- Given instruction: Please pick out each line below that contains the string "Task" and copy it out, treating uppercase and lowercase as different.

[Collected data lines]
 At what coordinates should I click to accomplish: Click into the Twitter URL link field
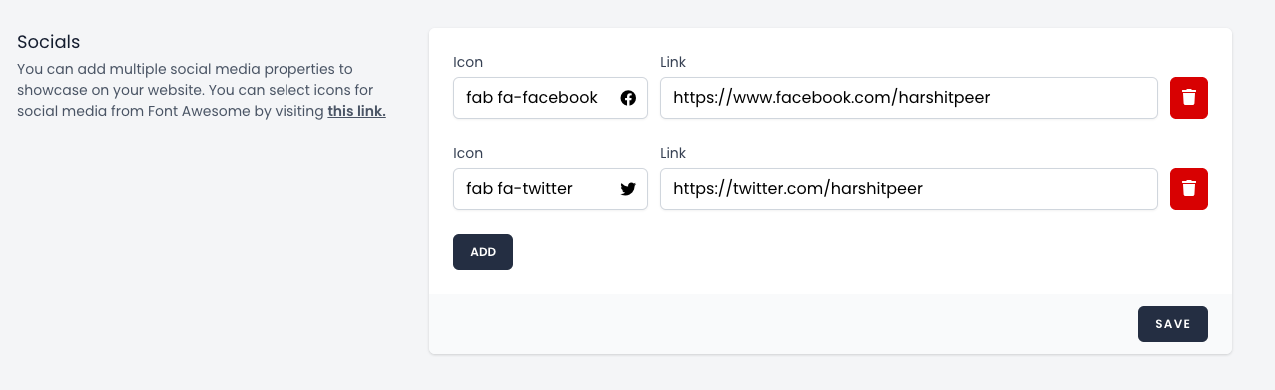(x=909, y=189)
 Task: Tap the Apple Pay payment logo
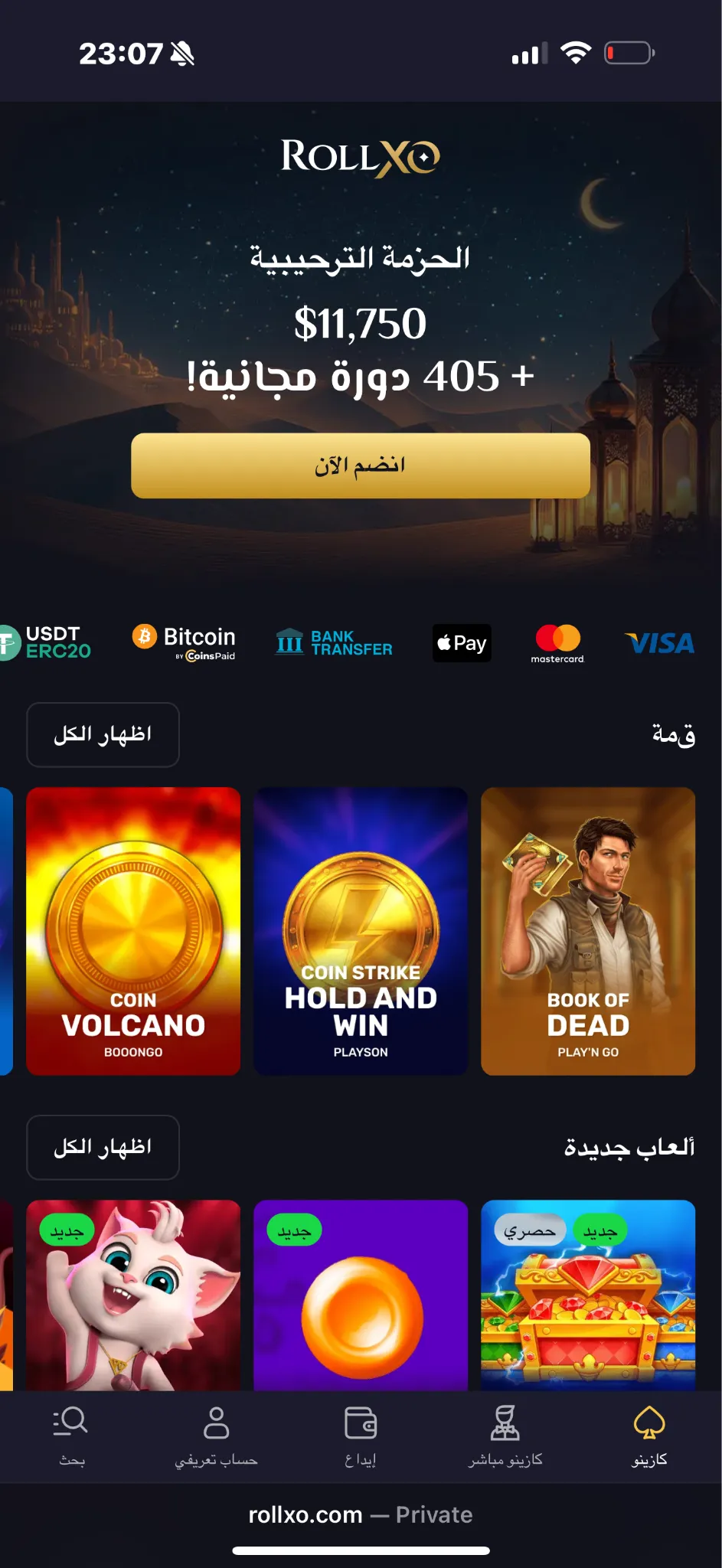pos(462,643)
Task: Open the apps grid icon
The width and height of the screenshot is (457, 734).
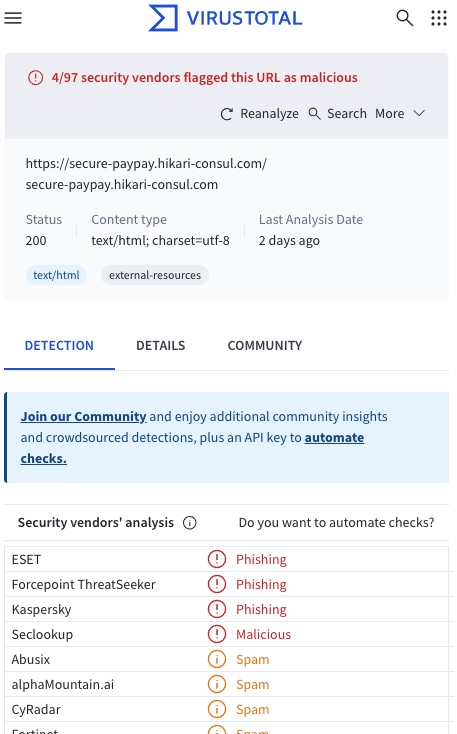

- Complete response:
 Task: Tap the Apple Pay payment logo
Task: Open the apps grid icon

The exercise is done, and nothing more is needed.